> Stored data entries

********

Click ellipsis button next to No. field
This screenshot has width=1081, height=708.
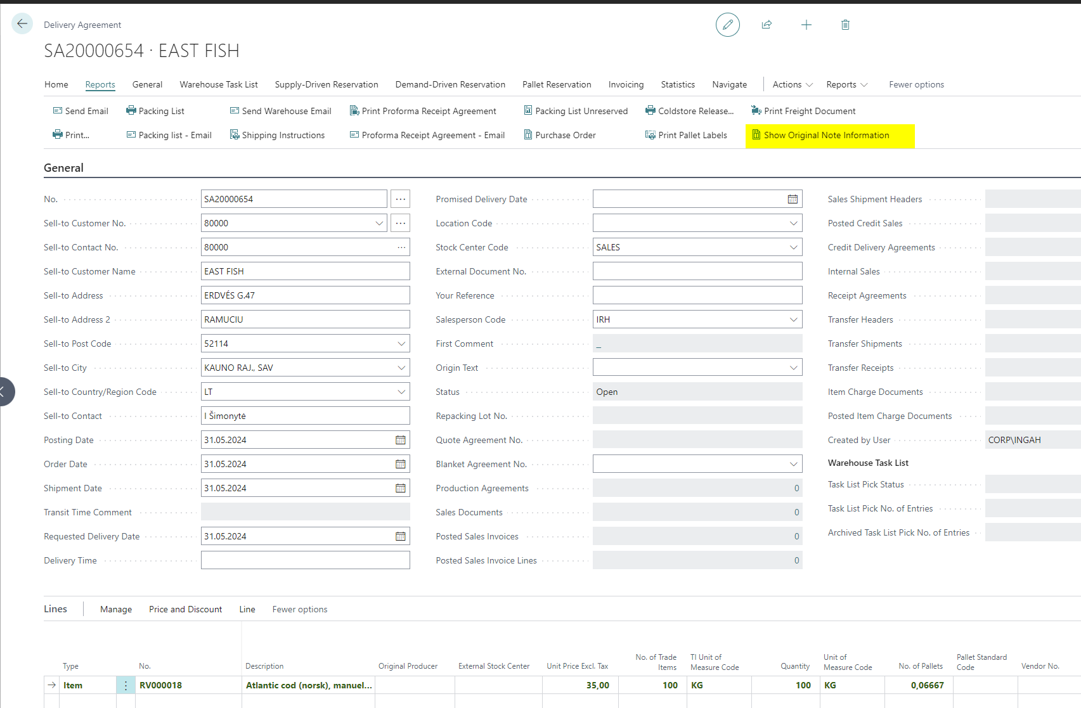pyautogui.click(x=400, y=199)
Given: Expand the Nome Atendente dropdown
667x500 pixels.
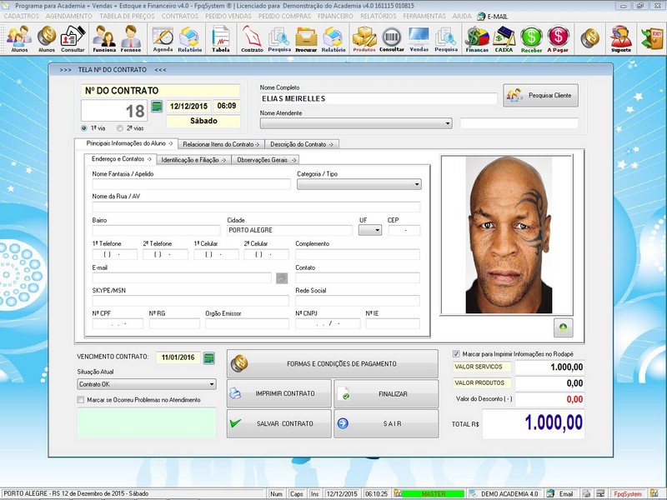Looking at the screenshot, I should click(448, 123).
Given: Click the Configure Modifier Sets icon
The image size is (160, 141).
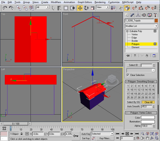Looking at the screenshot, I should coord(154,55).
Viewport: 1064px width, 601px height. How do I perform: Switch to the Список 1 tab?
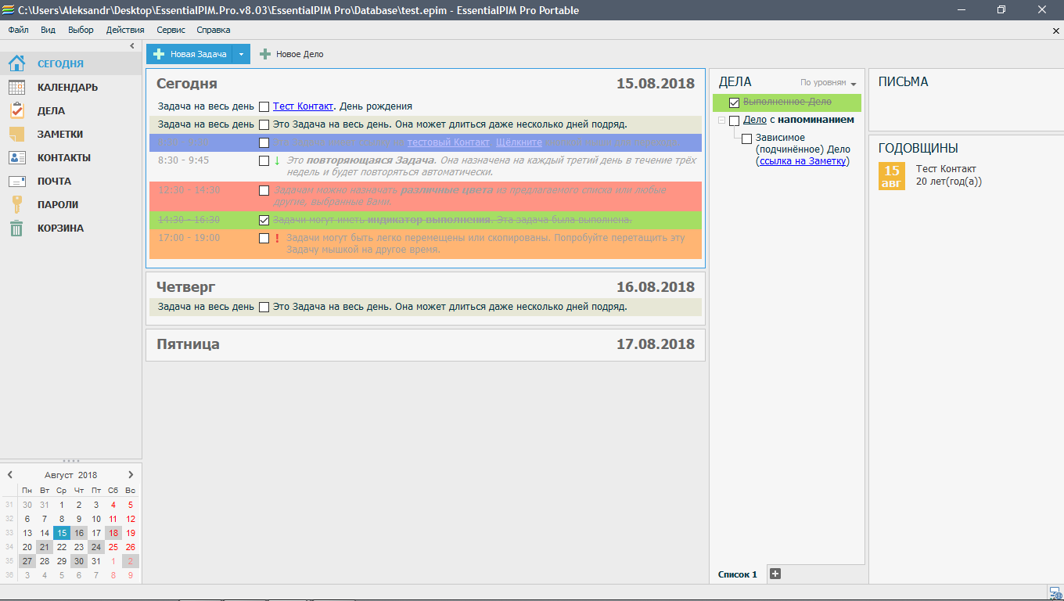(737, 574)
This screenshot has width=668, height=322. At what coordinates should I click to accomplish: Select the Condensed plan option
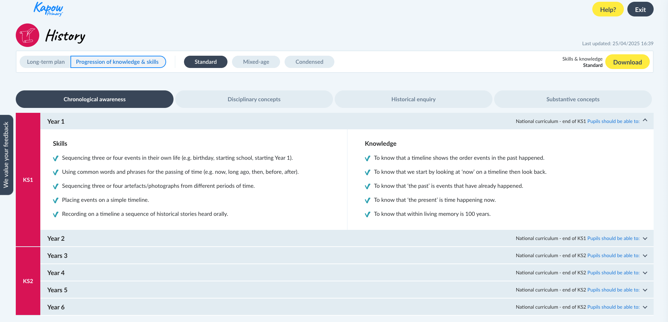tap(309, 62)
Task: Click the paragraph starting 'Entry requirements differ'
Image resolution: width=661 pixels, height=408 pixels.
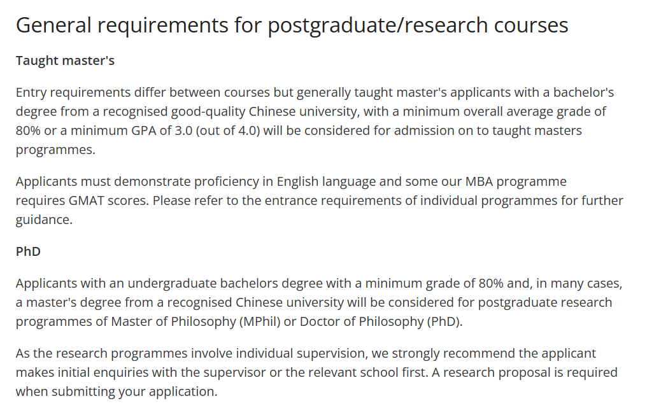Action: [x=315, y=121]
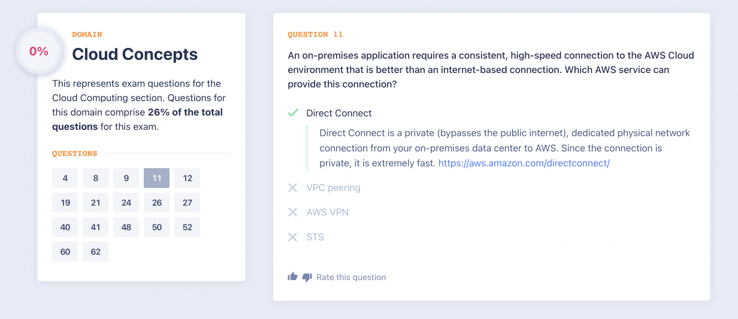Click the X icon beside AWS VPN
Screen dimensions: 738x319
[292, 212]
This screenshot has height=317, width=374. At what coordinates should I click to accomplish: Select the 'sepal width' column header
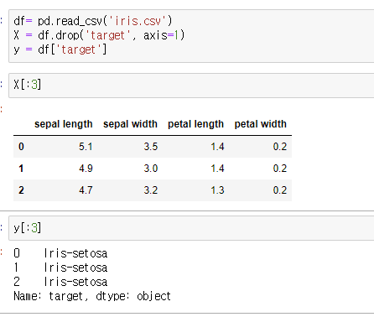(130, 124)
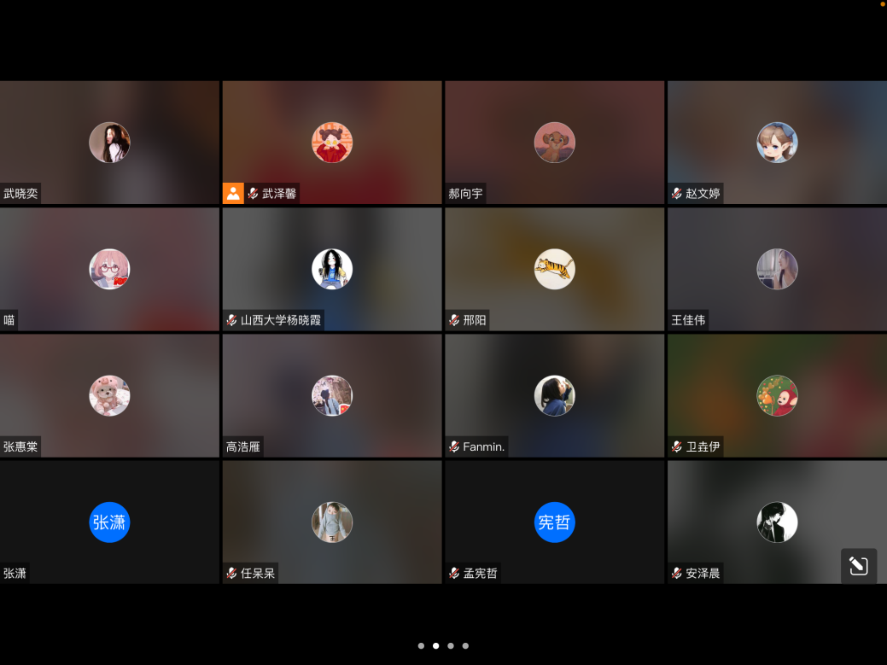The image size is (887, 665).
Task: Select the 王佳伟 participant avatar
Action: pyautogui.click(x=777, y=270)
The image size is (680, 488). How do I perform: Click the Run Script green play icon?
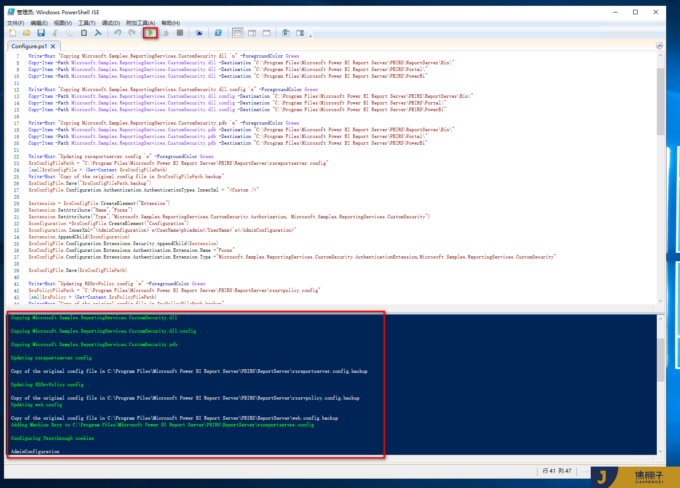click(x=150, y=33)
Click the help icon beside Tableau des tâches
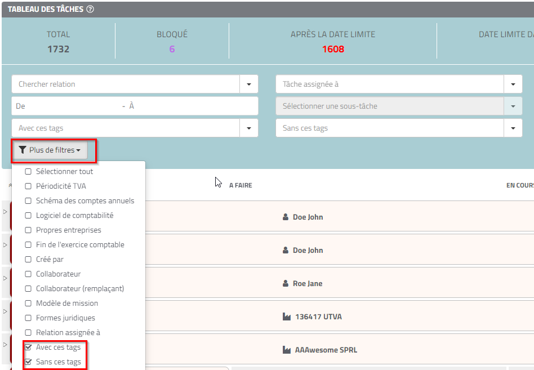Screen dimensions: 534x370 pos(91,10)

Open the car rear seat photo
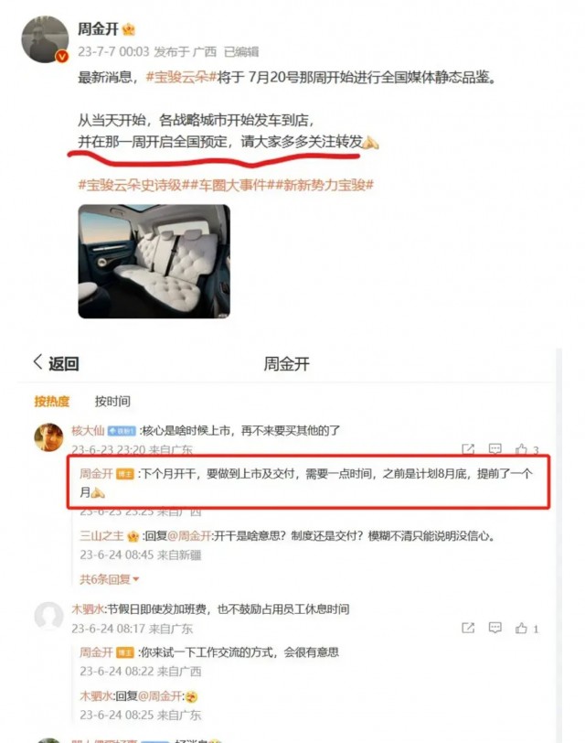[154, 261]
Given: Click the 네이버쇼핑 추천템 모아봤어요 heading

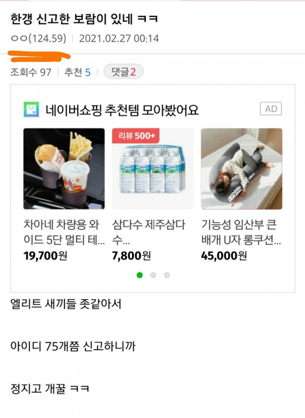Looking at the screenshot, I should click(122, 110).
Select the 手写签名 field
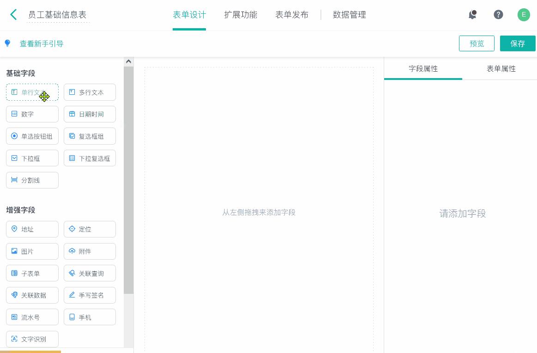537x353 pixels. [90, 295]
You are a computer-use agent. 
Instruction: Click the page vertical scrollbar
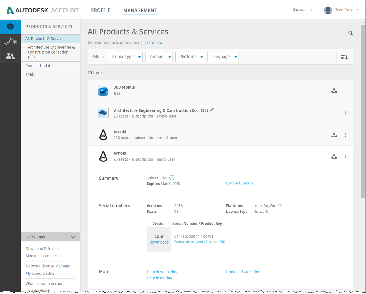(363, 109)
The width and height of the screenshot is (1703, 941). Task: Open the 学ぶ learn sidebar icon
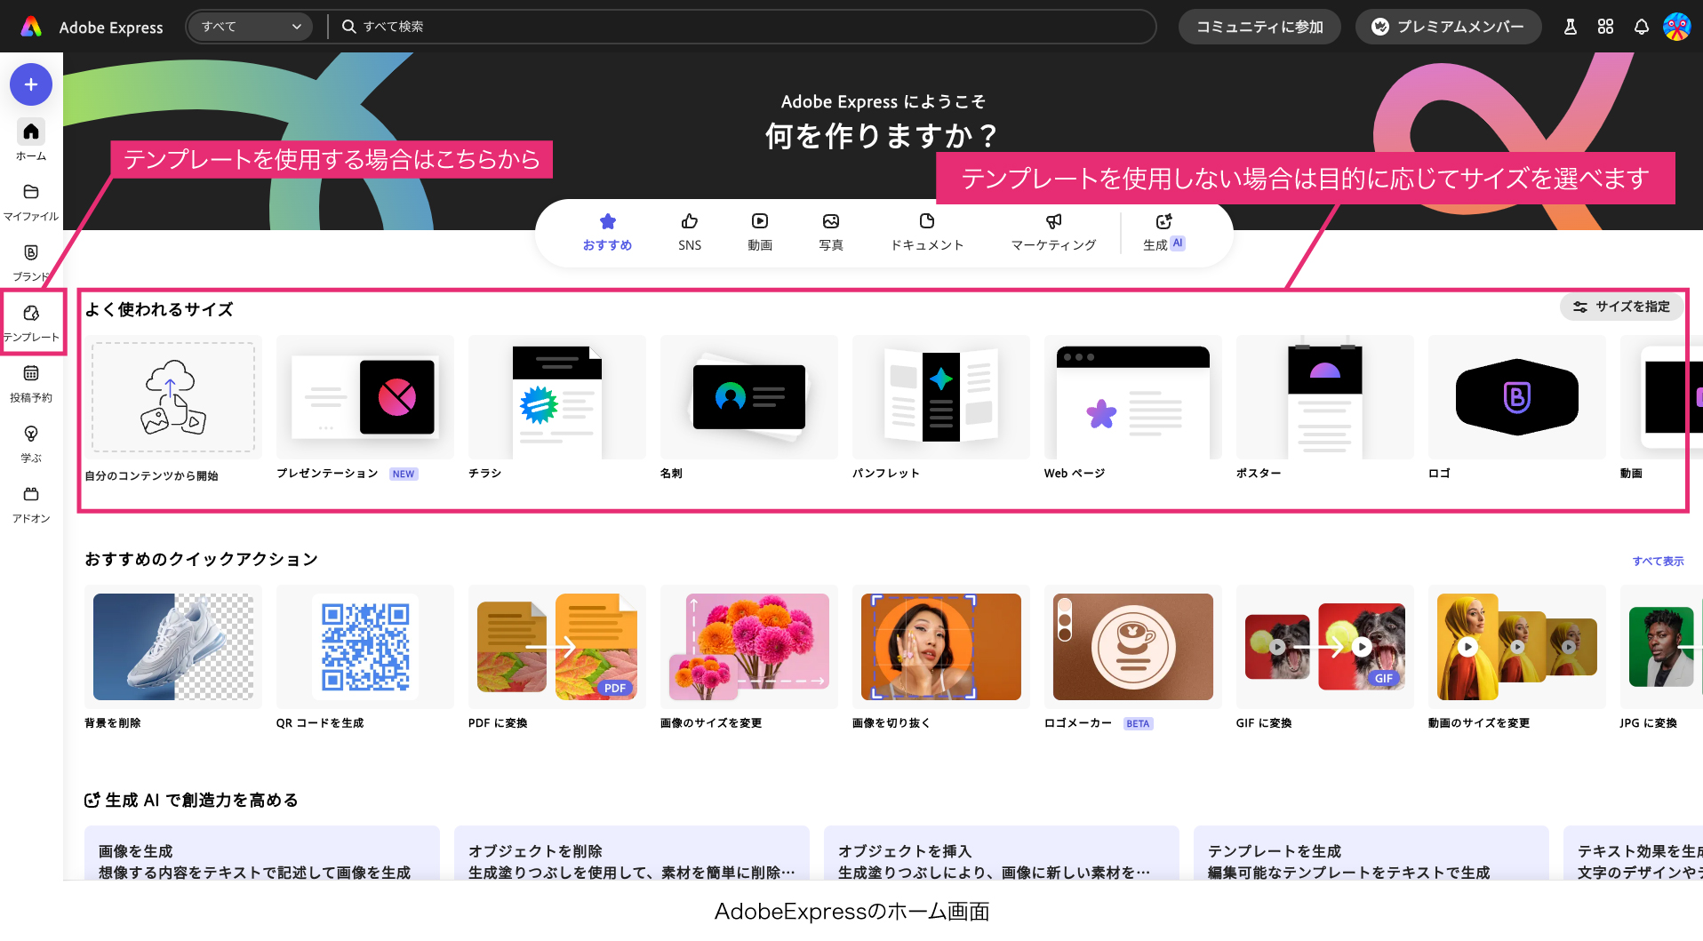point(31,443)
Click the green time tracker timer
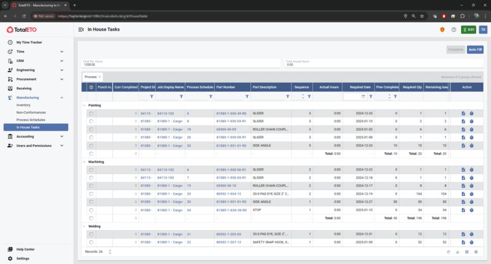 click(x=469, y=29)
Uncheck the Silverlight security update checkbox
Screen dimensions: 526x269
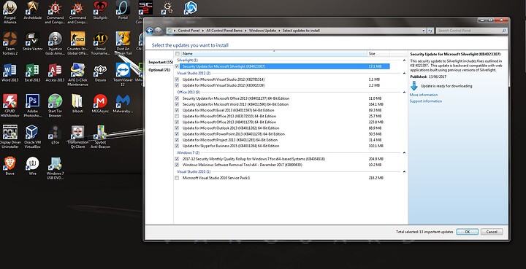pyautogui.click(x=177, y=66)
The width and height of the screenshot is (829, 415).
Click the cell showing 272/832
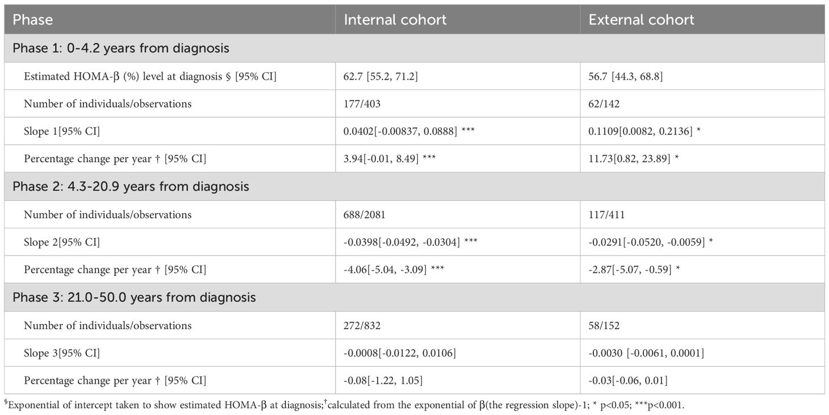[x=364, y=325]

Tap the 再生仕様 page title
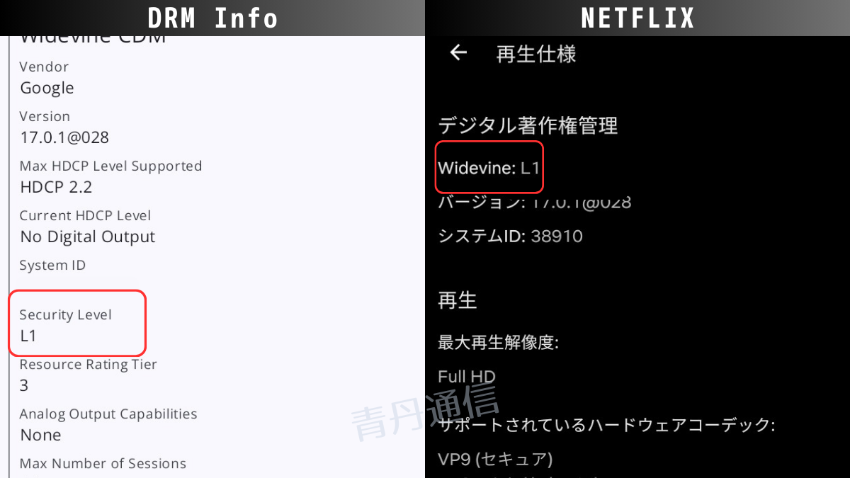pos(536,54)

********

> Requirement
Would you repeat the entries exactly, keeping the images out?

> Answer to the problem
Click ellipsis button next to No. field
This screenshot has width=1081, height=708.
pyautogui.click(x=400, y=199)
Given: Expand the Nome Atendente dropdown
667x500 pixels.
Looking at the screenshot, I should click(448, 123).
Given: Click the Configure Modifier Sets icon
The image size is (160, 141).
Looking at the screenshot, I should coord(154,55).
Viewport: 1064px width, 601px height. How do I perform: Switch to the Список 1 tab?
(737, 574)
This screenshot has width=668, height=322. At what coordinates should I click to accomplish: Select the Condensed plan option
tap(309, 62)
Task: Click the paragraph starting 'Entry requirements differ'
Image resolution: width=661 pixels, height=408 pixels.
Action: [x=315, y=121]
Click the X icon beside AWS VPN
Screen dimensions: 738x319
[292, 212]
This screenshot has height=317, width=374. At what coordinates should I click to accomplish: Select the 'sepal width' column header
(130, 124)
The image size is (887, 665).
Task: Select the 王佳伟 participant avatar
Action: pyautogui.click(x=777, y=270)
The image size is (680, 488). How do I perform: Click the Run Script green play icon?
click(x=150, y=33)
Click the help icon beside Tableau des tâches
Screen dimensions: 534x370 pos(91,10)

Open the car rear seat photo
[154, 261]
Given: Click the 네이버쇼핑 추천템 모아봤어요 heading

Looking at the screenshot, I should click(122, 110).
Select the 手写签名 field
537x353 pixels. [90, 295]
You are a computer-use agent. 
Instruction: Click the page vertical scrollbar
(363, 109)
The width and height of the screenshot is (1703, 941). Task: Open the 学ぶ learn sidebar icon
point(31,443)
Click the green time tracker timer
 click(x=469, y=29)
Uncheck the Silverlight security update checkbox
Screen dimensions: 526x269
pyautogui.click(x=177, y=66)
The width and height of the screenshot is (829, 415).
Click the cell showing 272/832
[x=364, y=325]

Tap the 再生仕様 page title
pos(536,54)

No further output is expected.